# Any Book Recommendations?



## Your Martyr (Nov 17, 2012)

As a proud bookworm, I absolutely love to read. But as of lately I've been a tad bit low on reading material. Any suggestions? I'm very open-minded and can get into anything really.


----------



## Sea Anenome (Mar 11, 2011)

Divergent and Insurgent by Veronica Roth. The third book in the trilogy will be released next fall.

Although these are YA novels, they're great reads!


----------



## Adrift (Apr 5, 2011)

If you enjoy pet/pet owner relationship stories, I'd recommend:

Dewey The Small Town Library Cat Who Touched the World by Vicki Myron and

Wesley the Owl by Stacey O'Brien.


----------



## Coldspot (Nov 7, 2011)

If you like historical fiction, I recommend David Gemmel's Troy trilogy (before you ask, there is no relation to the movie).


----------



## Faux (May 31, 2012)

I'll suggest a few.

The first is Lisey's Story by Stephen King. Stephen King is hit and miss, this book even more so, but I consider it a gem of his and it actually had me in tears.

At first it was about a writer's widow finally going over his mementos and setting his affairs in order two years after his death, and it was bittersweet to read both how much she loved him and how much she missed him. Later, as expected from a Stephen King novel, it took a few supernatural twists in the form of her discovering a kind of alternate world her husband visited and drew his inspiration from that he discovered (created?) during a deeply disturbing and tormented childhood. It was heartwrenching to watch her confront that along with people hounding her for some of her late husband's unpublished works, feeling almost as if he were alive again and as if she could reach the man she lost, in a way, only to have to put it to rest again knowing it was all just nightmares and memories, nothing really him.

It's roughly 650 pages and also contains a story of Lisey and her sisters.
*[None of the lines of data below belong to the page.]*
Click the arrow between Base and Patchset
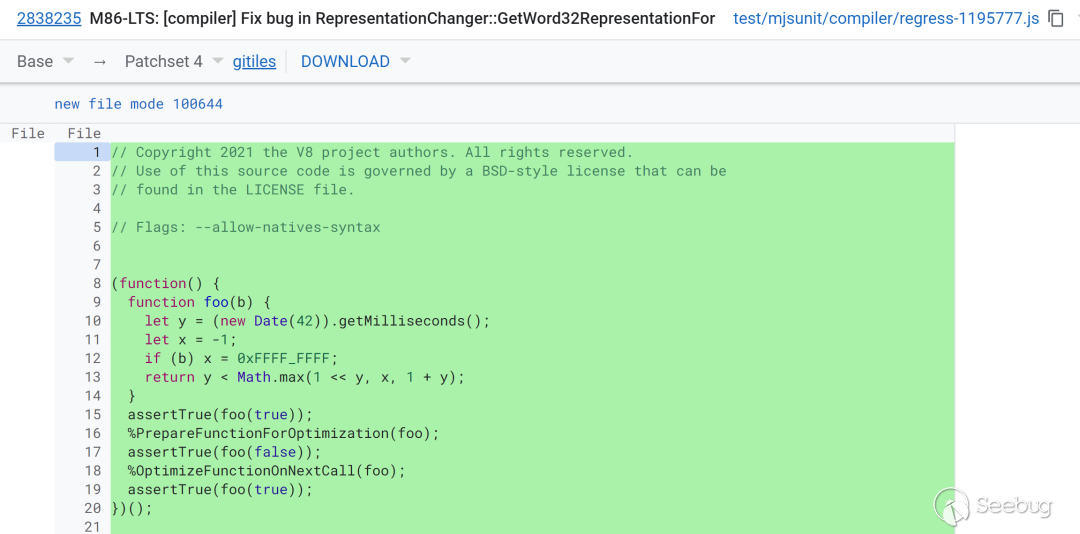coord(99,61)
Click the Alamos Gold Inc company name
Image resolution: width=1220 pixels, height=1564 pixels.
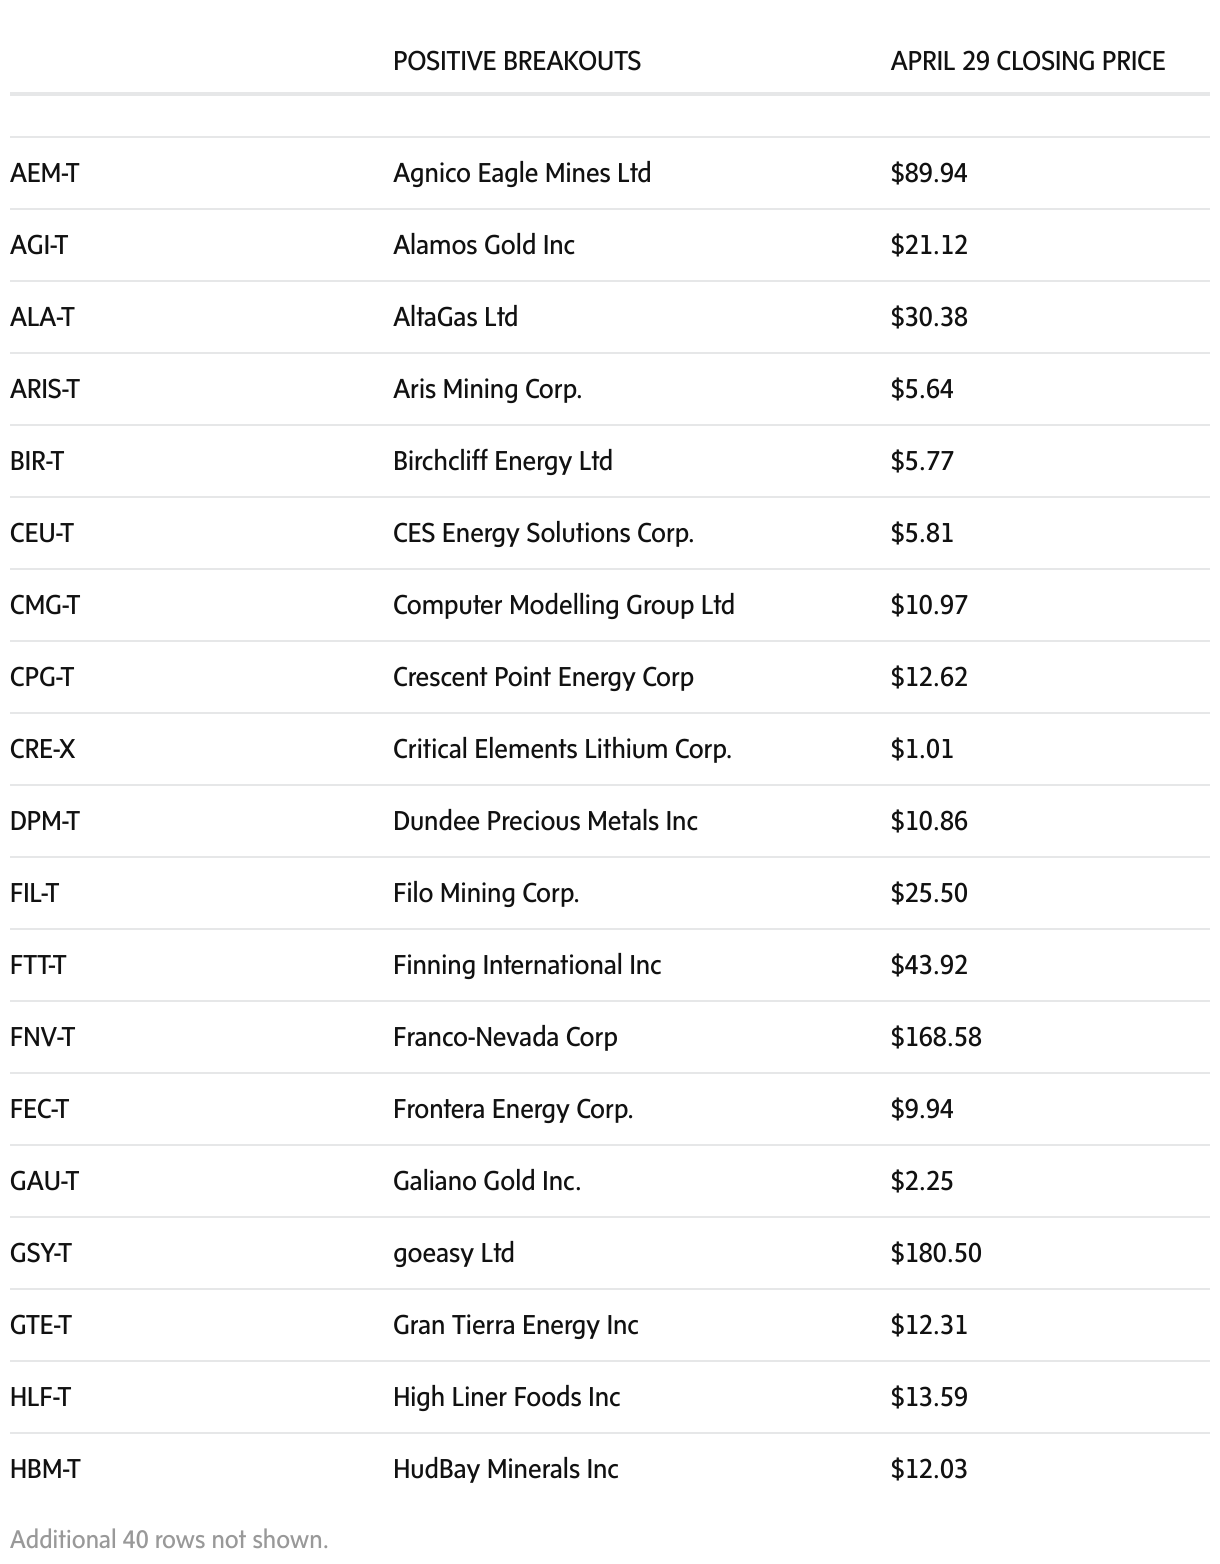(x=483, y=245)
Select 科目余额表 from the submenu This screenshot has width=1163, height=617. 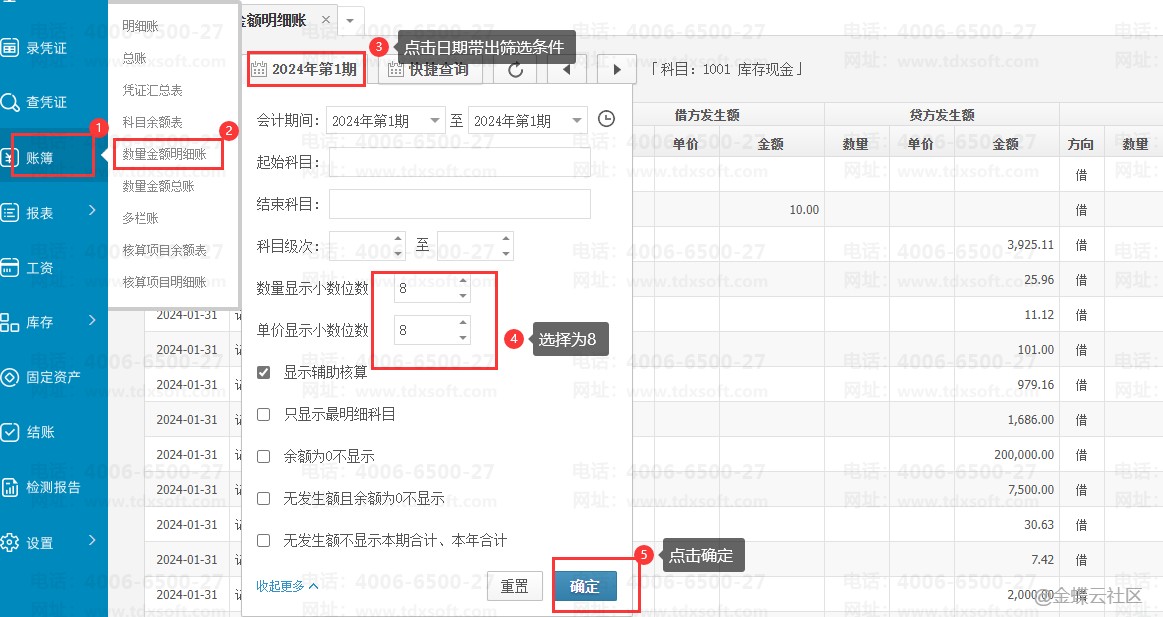pos(152,122)
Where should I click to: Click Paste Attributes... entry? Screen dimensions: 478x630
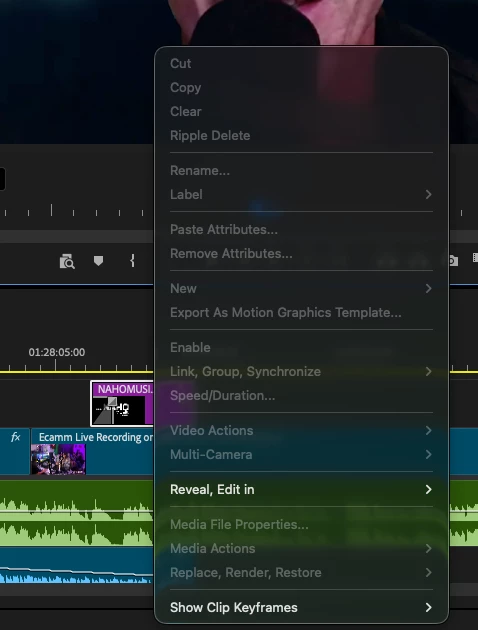tap(224, 229)
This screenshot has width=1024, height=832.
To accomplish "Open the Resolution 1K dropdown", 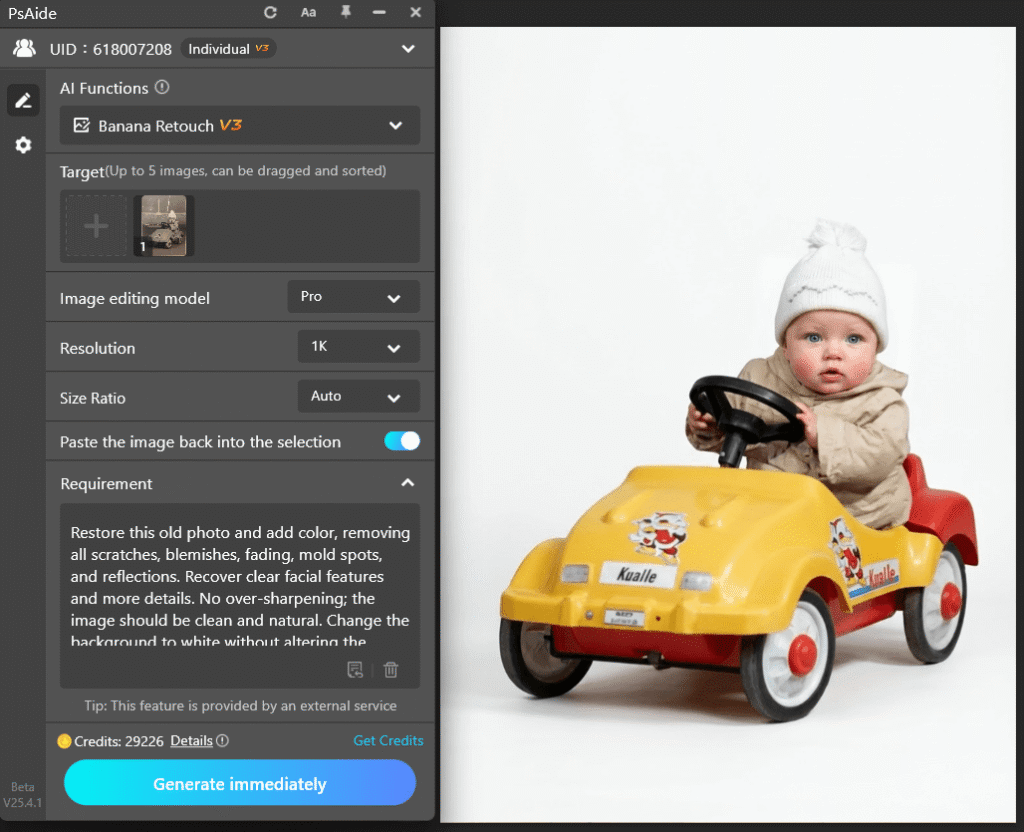I will (x=358, y=347).
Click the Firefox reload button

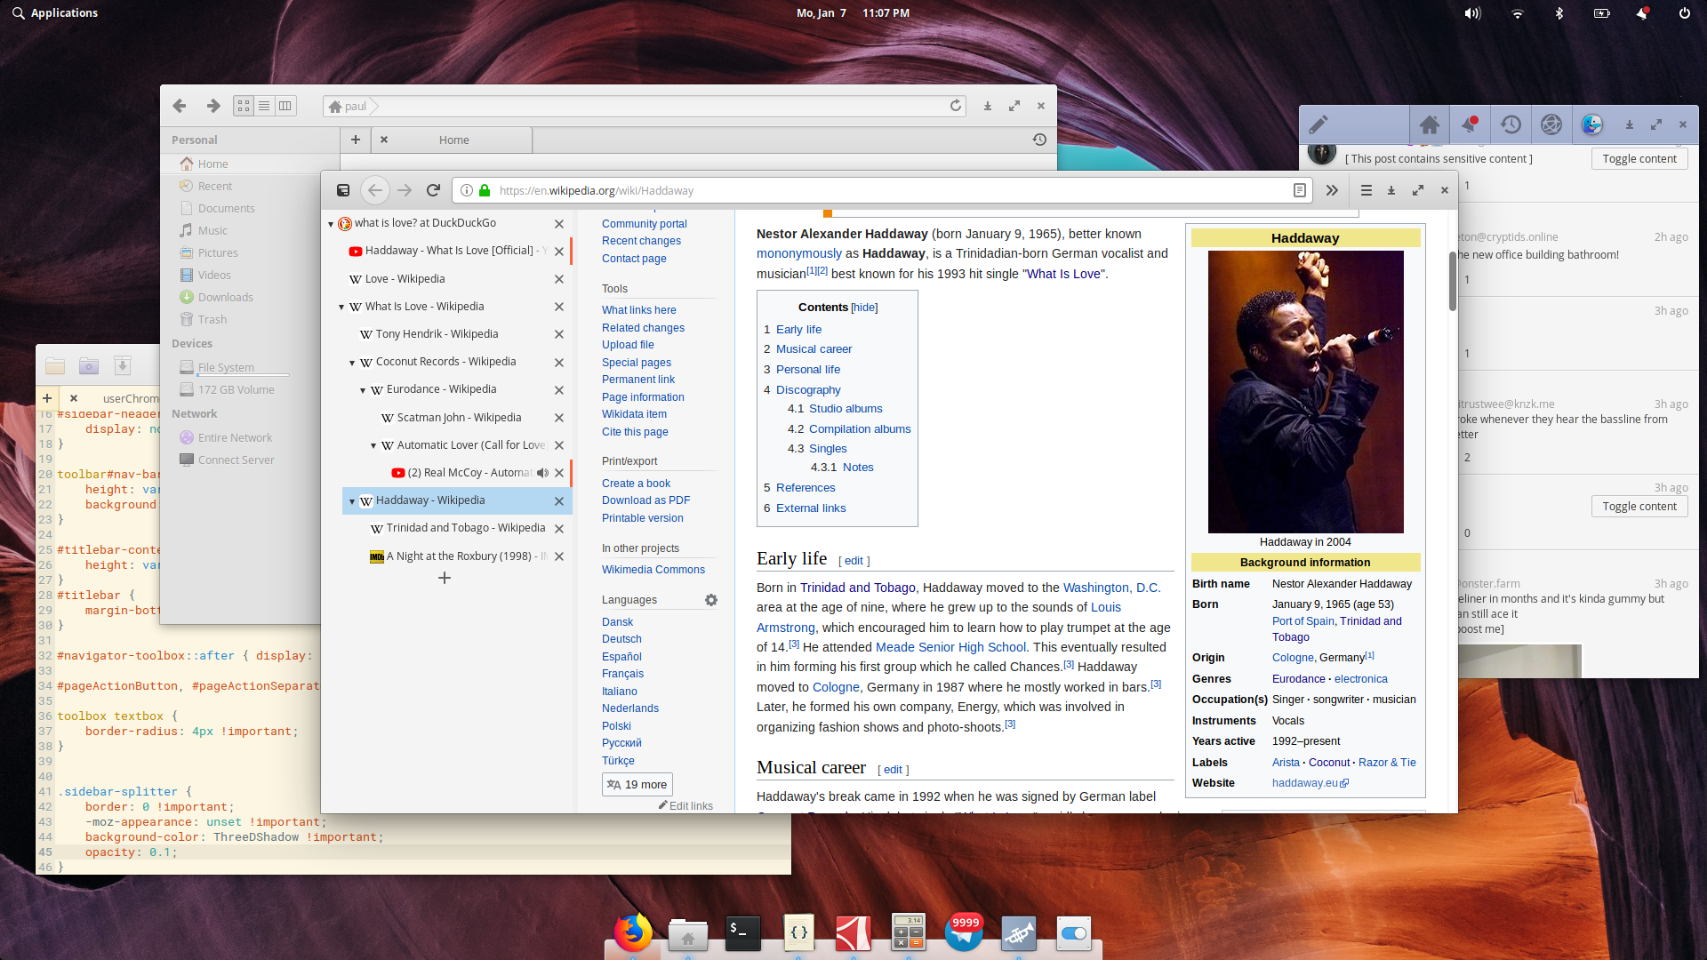point(433,190)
Spoiler from the end of the book:


* *





Lisey winds up chasing a bizarre trail of clues through her husband's fantasy-horror world, almost believing he may be alive in some form at some point, and at the end of the book she uncovers something he left for her there. It's a box with some of his unpublished works, and a long letter to her. The letter tells the full story of the abuse in his childhood home, some words just for her, and has instructions on how to get home. It's signed:



> "Kisses—at least a thousand,
> Scott
> 
> P.S. Everything the same. I love you."







The second is Kij Johnson's The Fox Woman. This is a unique fantasy tale, though it may not be everyone's cup of tea. It takes place in ancient Japan, is told from the view of three main characters, and is the reworking of an old Japanese tale about a fox falling in love with a man and seeking to become a woman to be with him. It touches on social conventions, intimacy, identity, gender, and humanity. 

Snippets:

* *








> This is the gift of humanity: that it is claimed by the self. None of us—Shikujo or Yoshifuji or my grandfather or myself or my brother or my woman, Josei—are human unless and until we claim it for ourselves. But nothing can stop that claiming—not the eight million gods nor the spirits nor ghosts. Nothing but ourselves, anyway.





> The ink runs and blurs; when I try to read it later, I do not know if the words I think I see are real, or remembered, or even false memories created by my mind to fill the forgotten gaps. I remember being unhappy, but I remember being happy, as well, and neither seems more (or less) real than the other. I think perhaps reality has always been more fragile than I would want to think.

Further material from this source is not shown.